Multiple sclerosis (MS) is a demyelinating disease of the CNS that is presumably mediated by CD4(+) autoimmune T cells. Although both Th1 and Th17 cells have the potential to cause inflammatory CNS pathology in rodents, the identity of pathogenic T cells remains unclear in human MS. Given that each Th cell subset preferentially expresses specific chemokine receptors, we were interested to know whether T cells defined by a particular chemokine receptor profile play an active role in the pathogenesis of MS. In this article, we report that CCR2(+)CCR5(+) T cells constitute a unique population selectively enriched in the cerebrospinal fluid of MS patients during relapse but not in patients with other neurologic diseases. After polyclonal stimulation, the CCR2(+)CCR5(+) T cells exhibited a distinct ability to produce matrix metalloproteinase-9 and osteopontin, which are involved in the CNS pathology of MS. Furthermore, after TCR stimulation, the CCR2(+)CCR5(+) T cells showed a higher invasive potential across an in vitro blood-brain barrier model compared with other T cells.
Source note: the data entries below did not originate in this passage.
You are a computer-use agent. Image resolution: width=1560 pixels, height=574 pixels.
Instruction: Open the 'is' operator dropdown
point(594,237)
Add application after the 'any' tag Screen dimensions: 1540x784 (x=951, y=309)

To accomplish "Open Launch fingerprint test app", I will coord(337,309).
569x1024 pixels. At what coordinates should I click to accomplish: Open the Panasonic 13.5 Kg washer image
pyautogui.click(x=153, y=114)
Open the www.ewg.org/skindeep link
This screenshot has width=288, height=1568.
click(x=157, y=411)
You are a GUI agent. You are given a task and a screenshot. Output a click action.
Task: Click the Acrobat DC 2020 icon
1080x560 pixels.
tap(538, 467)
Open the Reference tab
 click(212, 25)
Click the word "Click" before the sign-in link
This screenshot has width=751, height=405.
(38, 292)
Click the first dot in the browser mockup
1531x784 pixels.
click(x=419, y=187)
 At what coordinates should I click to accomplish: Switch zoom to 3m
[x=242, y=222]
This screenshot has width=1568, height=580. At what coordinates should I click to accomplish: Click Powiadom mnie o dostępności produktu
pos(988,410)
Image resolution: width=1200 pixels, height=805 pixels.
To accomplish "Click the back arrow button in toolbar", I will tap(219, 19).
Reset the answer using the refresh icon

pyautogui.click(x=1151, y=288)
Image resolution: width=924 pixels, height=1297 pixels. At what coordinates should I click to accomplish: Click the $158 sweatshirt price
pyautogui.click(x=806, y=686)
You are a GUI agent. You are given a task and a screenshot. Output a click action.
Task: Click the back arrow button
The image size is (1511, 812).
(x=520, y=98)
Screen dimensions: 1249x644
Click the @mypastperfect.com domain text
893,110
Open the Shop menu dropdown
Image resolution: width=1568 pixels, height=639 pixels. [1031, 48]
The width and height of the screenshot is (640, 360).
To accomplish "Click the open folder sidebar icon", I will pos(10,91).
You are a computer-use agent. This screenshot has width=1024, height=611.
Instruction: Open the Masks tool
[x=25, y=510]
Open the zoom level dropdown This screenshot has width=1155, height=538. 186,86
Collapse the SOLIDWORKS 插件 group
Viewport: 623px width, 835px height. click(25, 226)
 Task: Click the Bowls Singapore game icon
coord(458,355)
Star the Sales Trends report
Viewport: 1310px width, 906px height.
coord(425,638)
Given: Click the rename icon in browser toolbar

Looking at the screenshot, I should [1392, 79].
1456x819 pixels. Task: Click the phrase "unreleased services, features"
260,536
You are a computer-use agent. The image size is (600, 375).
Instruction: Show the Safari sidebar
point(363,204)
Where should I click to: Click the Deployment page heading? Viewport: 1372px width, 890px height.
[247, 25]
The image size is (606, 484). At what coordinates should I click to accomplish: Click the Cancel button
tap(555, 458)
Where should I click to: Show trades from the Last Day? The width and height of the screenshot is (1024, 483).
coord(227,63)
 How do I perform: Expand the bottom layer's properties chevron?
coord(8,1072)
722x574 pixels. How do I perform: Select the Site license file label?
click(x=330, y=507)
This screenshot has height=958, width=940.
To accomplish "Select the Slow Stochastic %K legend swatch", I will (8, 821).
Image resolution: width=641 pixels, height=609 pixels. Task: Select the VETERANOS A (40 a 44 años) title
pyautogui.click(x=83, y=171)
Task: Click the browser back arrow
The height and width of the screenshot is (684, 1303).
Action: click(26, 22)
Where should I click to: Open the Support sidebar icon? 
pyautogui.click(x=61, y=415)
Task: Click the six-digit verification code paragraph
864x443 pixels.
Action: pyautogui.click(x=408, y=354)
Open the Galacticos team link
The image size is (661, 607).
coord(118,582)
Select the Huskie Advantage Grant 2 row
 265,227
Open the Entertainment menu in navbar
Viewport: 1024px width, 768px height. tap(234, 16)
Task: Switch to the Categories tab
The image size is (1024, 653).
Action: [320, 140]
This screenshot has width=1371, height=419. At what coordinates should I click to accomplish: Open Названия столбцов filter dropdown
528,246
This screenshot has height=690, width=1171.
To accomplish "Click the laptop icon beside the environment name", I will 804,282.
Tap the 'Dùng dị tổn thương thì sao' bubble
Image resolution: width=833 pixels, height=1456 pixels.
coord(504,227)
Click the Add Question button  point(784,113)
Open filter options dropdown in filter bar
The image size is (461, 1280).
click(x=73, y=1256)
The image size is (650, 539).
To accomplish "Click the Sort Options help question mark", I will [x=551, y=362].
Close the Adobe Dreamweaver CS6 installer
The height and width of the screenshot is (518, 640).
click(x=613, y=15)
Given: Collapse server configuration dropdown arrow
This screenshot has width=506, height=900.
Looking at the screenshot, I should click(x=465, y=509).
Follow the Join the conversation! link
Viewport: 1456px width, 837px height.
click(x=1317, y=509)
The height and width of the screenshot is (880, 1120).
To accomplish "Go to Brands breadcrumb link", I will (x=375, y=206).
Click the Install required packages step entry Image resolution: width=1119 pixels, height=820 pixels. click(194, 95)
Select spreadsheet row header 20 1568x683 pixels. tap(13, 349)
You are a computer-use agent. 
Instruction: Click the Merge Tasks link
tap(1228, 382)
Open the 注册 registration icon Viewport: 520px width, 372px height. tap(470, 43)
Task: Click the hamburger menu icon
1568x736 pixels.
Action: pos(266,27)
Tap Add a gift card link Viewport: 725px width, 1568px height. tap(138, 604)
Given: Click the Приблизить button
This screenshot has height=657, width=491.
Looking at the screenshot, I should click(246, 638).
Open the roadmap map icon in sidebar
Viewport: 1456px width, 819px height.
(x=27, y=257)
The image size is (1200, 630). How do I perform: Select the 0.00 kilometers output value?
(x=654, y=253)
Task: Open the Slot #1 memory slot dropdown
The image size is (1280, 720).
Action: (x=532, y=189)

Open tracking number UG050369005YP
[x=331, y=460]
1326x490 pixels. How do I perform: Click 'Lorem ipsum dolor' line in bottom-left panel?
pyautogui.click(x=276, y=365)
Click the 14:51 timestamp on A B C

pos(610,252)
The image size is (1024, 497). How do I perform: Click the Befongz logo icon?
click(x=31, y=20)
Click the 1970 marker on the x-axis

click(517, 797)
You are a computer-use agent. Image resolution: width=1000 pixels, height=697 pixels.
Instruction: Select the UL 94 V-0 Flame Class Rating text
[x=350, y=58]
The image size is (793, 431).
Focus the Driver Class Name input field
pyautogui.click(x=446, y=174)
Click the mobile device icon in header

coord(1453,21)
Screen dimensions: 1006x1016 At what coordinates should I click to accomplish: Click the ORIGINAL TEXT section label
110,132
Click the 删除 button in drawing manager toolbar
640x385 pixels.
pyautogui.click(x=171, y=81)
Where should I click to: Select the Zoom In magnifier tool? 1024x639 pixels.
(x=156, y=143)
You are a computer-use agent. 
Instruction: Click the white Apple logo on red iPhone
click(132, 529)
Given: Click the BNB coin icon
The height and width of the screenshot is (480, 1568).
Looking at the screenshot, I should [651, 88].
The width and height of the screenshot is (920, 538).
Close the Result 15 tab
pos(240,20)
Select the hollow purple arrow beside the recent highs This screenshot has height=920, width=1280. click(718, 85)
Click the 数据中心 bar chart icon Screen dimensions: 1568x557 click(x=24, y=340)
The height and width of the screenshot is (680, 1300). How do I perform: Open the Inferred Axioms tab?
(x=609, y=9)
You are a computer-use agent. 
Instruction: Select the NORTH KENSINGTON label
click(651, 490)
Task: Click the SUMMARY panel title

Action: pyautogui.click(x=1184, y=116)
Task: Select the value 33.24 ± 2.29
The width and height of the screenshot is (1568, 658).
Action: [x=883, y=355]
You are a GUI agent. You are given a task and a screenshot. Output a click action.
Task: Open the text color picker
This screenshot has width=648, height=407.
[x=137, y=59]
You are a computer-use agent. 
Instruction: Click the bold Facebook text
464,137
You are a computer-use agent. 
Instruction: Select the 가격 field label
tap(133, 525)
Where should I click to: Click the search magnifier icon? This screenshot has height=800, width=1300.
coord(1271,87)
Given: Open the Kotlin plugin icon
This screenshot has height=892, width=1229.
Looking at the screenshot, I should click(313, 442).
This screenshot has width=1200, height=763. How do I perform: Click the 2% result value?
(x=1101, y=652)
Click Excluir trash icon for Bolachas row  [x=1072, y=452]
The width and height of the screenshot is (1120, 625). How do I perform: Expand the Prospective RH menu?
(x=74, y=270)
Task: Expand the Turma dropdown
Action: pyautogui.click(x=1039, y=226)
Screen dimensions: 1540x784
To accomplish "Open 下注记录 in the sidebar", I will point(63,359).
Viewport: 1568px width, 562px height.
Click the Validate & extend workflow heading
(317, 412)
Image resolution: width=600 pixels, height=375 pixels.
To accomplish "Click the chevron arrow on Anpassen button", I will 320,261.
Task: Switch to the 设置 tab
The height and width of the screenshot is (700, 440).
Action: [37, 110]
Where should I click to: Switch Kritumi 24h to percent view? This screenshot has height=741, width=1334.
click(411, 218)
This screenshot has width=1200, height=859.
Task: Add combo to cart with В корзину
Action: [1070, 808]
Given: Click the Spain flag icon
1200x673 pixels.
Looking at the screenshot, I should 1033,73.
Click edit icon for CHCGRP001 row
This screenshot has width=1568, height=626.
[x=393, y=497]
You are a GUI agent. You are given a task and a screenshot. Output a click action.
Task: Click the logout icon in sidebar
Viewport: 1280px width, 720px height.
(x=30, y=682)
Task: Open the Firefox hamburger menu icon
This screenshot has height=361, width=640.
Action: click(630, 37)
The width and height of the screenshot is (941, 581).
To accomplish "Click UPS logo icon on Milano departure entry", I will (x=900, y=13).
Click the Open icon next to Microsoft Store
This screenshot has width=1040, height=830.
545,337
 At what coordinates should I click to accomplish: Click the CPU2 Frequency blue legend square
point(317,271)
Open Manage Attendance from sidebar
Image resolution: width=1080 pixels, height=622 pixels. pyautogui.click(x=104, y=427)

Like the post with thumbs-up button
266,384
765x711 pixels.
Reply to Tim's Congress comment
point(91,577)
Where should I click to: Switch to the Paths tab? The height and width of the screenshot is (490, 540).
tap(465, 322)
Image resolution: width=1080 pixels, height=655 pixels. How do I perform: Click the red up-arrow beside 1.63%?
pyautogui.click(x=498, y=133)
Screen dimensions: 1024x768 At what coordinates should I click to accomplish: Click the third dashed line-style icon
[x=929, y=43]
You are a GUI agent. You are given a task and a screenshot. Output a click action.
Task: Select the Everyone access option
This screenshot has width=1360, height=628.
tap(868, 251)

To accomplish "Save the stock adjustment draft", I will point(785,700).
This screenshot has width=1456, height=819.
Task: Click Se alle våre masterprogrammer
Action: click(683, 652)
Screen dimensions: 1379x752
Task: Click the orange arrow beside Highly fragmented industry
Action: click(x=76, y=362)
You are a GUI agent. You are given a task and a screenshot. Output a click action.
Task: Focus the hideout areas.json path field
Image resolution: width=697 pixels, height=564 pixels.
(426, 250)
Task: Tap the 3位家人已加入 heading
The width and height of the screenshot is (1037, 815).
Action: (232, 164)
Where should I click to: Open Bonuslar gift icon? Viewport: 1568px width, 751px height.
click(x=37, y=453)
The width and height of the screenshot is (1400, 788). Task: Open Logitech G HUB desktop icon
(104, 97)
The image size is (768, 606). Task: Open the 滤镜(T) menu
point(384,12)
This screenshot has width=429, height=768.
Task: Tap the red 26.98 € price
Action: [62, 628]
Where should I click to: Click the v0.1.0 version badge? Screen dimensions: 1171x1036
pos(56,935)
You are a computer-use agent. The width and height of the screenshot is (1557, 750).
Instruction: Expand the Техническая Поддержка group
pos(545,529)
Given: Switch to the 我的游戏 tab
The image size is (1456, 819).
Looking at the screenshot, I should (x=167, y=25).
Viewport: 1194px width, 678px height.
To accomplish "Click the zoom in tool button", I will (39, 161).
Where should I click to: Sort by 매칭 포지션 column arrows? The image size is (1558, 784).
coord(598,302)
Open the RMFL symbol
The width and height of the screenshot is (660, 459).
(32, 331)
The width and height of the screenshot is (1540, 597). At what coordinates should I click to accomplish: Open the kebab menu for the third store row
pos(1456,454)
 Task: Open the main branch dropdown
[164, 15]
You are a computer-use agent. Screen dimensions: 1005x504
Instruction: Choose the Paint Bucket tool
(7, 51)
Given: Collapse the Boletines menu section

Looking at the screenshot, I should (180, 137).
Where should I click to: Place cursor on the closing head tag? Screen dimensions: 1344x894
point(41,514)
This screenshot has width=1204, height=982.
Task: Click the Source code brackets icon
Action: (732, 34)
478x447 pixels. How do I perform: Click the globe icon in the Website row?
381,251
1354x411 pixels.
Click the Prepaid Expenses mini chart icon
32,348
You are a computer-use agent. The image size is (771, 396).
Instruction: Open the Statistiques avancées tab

Of note, the CCR2(+)CCR5(+) T cells from MS patients in relapse are reactive to myelin basic protein, as assessed by production of IFN-γ. We also demonstrated that the CCR6(-), but not the CCR6(+), population within CCR2(+)CCR5(+) T cells was highly enriched in the cerebrospinal fluid during MS relapse (p < 0.0005) and expressed higher levels of IFN-γ and matrix metalloproteinase-9. Taken together, we propose that autoimmune CCR2(+)CCR5(+)CCR6(-) Th1 cells play a crucial role in the pathogenesis of MS.